Dr. Suh noted that 85% of Americans receive their medical care at regional or community medical centers rather than academic medical centers. These regional and community medical centers do not always have the infrastructure required to procure samples from patients. This was one of the first observations Dr. Suh made while mining for data on ovarian cancer biomarkers in various scientific databases.
Dr. Suh used the BioXM software platform from Sophic Alliance to mine the NCI Cancer Gene Index (CGI) for potential cancer biomarkers. The CGI contains 6,955 manually curated cancer genes, and 2,200 of them met the NCI Thesaurus criteria as “biomarker genes.”
The CGI was created through a collaborative effort by Sophic, Biomax Informatics, and the NCI. The massive project took five years and entailed mining 18 million medline abstracts and manually applying millions of classifiers to the 6,955 candidate cancer genes. The final list of highest potential biomarker genes was generated by using the evidence codes for genomic databases that Sophic organized into confidence tiers.
“By using a bioinformatics approach to identify putative biomarkers, for example lymphoma or ovarian cancer, we didn’t have to reinvent the wheel by performing multiple omics experiments,” said Dr. Suh. “Sometimes, it is efficient and productive to just mine the data that is out there and validate the candidate biomarkers with patient samples to identify clinically relevant biomarkers.”
During his investigation, Dr. Suh pursued only the most robust and consistent biomarkers. This keeps the total number of biomarkers small enough to be manageable in a clinic. “For a typical biomarker project, we find less than a half dozen for diagnostic purposes, about a half dozen for prognostic purposes, and another half dozen predictive biomarkers.”

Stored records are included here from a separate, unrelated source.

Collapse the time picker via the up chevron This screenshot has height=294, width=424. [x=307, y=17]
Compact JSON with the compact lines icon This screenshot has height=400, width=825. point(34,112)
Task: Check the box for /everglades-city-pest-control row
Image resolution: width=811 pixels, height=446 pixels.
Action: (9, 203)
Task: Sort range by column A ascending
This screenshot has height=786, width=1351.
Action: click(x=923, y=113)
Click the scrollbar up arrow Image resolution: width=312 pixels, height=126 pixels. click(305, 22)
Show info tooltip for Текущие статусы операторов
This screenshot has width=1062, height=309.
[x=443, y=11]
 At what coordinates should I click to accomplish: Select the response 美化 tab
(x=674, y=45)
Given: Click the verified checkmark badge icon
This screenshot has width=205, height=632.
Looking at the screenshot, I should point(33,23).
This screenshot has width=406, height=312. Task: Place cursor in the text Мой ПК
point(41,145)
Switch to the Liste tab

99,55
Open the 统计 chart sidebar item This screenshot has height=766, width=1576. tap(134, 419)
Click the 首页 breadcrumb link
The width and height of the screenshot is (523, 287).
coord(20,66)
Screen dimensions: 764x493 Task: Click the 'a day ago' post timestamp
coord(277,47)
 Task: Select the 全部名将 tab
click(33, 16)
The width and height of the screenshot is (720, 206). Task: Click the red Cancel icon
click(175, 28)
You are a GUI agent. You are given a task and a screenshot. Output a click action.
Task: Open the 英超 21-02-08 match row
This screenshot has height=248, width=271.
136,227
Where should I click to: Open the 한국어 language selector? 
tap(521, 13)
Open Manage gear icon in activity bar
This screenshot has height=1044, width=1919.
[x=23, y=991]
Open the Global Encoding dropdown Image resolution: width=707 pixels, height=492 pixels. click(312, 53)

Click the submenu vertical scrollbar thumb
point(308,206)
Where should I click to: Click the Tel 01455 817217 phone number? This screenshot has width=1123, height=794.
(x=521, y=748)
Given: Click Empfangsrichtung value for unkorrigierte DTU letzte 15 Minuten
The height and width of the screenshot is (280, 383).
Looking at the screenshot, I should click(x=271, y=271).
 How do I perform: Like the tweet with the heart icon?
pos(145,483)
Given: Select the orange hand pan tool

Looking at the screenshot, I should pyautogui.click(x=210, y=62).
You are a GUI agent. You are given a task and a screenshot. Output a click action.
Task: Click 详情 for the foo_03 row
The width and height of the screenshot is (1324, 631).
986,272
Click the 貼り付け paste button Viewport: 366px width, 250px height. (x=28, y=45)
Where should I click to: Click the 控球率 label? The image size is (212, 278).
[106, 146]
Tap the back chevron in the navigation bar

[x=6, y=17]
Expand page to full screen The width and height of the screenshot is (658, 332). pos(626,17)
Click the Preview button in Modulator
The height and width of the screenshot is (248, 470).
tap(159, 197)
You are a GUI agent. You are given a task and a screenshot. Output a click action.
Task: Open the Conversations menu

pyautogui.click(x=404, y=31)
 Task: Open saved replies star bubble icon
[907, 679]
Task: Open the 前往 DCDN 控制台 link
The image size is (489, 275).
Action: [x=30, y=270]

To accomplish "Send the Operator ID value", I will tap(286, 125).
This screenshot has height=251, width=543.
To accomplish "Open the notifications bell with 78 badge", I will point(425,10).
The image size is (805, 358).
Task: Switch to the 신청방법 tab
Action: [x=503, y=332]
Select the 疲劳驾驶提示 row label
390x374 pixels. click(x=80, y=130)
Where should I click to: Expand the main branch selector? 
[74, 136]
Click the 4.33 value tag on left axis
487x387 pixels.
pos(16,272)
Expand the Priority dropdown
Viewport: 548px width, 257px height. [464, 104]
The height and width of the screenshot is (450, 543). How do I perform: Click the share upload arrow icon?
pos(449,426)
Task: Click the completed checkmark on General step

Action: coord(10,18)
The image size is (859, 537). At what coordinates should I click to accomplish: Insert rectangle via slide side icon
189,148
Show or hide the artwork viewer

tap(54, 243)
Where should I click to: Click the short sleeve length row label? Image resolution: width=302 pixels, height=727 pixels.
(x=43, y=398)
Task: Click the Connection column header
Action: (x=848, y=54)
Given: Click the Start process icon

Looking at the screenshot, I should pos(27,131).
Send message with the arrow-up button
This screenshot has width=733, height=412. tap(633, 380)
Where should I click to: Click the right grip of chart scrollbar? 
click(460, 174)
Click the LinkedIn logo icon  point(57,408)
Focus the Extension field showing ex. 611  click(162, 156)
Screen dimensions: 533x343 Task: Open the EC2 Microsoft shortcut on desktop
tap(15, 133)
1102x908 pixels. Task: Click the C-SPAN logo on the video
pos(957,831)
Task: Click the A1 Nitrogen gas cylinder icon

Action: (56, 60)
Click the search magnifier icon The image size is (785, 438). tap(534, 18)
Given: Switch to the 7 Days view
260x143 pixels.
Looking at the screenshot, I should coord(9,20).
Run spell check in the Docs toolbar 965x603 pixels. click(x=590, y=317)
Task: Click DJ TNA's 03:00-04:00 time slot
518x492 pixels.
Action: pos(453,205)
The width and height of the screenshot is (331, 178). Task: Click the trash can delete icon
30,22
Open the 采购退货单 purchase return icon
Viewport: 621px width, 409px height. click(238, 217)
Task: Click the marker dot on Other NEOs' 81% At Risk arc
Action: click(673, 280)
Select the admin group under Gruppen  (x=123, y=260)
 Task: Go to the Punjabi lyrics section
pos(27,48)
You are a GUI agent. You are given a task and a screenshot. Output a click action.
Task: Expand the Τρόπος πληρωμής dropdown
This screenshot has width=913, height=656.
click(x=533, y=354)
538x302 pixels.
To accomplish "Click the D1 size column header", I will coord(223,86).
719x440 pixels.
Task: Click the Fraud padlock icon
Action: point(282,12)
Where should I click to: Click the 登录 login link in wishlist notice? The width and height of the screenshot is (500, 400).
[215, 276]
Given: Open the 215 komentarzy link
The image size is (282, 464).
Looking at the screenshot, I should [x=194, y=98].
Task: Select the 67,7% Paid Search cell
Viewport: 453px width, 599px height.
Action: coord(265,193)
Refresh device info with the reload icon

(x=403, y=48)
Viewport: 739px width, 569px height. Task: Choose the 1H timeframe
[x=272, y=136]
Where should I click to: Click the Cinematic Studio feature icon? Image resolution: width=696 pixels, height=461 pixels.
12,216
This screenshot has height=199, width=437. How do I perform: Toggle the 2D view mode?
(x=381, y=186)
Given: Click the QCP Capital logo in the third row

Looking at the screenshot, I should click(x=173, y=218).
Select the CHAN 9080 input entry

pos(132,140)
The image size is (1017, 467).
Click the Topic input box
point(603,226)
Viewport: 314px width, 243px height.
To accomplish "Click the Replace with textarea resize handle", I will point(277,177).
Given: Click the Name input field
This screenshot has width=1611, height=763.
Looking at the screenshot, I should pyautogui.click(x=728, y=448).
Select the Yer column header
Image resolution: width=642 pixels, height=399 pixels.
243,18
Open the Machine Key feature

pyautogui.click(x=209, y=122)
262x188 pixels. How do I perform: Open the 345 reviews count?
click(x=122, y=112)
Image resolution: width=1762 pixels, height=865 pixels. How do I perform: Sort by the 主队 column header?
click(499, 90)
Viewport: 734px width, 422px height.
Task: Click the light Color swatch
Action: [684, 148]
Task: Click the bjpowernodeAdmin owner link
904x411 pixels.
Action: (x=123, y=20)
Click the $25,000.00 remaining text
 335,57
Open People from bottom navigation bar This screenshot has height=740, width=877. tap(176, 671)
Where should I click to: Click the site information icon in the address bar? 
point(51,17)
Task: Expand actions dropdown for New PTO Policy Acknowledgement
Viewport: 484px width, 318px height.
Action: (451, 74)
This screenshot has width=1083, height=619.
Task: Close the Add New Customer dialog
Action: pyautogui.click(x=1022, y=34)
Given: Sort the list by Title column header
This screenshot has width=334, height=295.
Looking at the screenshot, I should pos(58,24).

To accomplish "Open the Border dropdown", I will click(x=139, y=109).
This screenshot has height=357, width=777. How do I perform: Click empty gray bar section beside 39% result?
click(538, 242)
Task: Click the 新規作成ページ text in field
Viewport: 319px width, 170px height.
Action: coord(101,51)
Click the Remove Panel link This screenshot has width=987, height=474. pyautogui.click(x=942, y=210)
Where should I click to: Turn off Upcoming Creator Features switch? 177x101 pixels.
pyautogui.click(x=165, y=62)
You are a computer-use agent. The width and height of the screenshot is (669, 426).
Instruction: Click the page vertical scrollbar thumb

In projects focusing on mantle cell lymphoma and Hodgkin lymphoma, this process identified markers such as CD23, IGHE, and CCND1. In studies to predict clinical outcomes in a small sample set, biomarkers identified in this way performed well.
“For screening, we only work with patient samples with known clinical outcomes. So we only select markers that are different between poor to favorable outcomes,” explained Dr. Suh.
This means that because he constructed the clinical database first, a few of the selected markers would be expected to retain robustness in predicting outcomes. This is the opposite of many biomarker data-mining projects where the biomarkers are identified first and applied prospectively to clinical samples.
Scientists are gradually moving closer to the goal of having strong diagnostic biomarkers for challenging diseases like cancer. Innovative screening approaches and better data-mining techniques can facilitate the search for new biomarkers, while mass spectrometry and MRM continue to be leading technologies for overcoming the problem of dynamic range. Success in developing biomarkers depends on large quantities of quality clinical sample data and the application of intelligence and ingenuity in the search.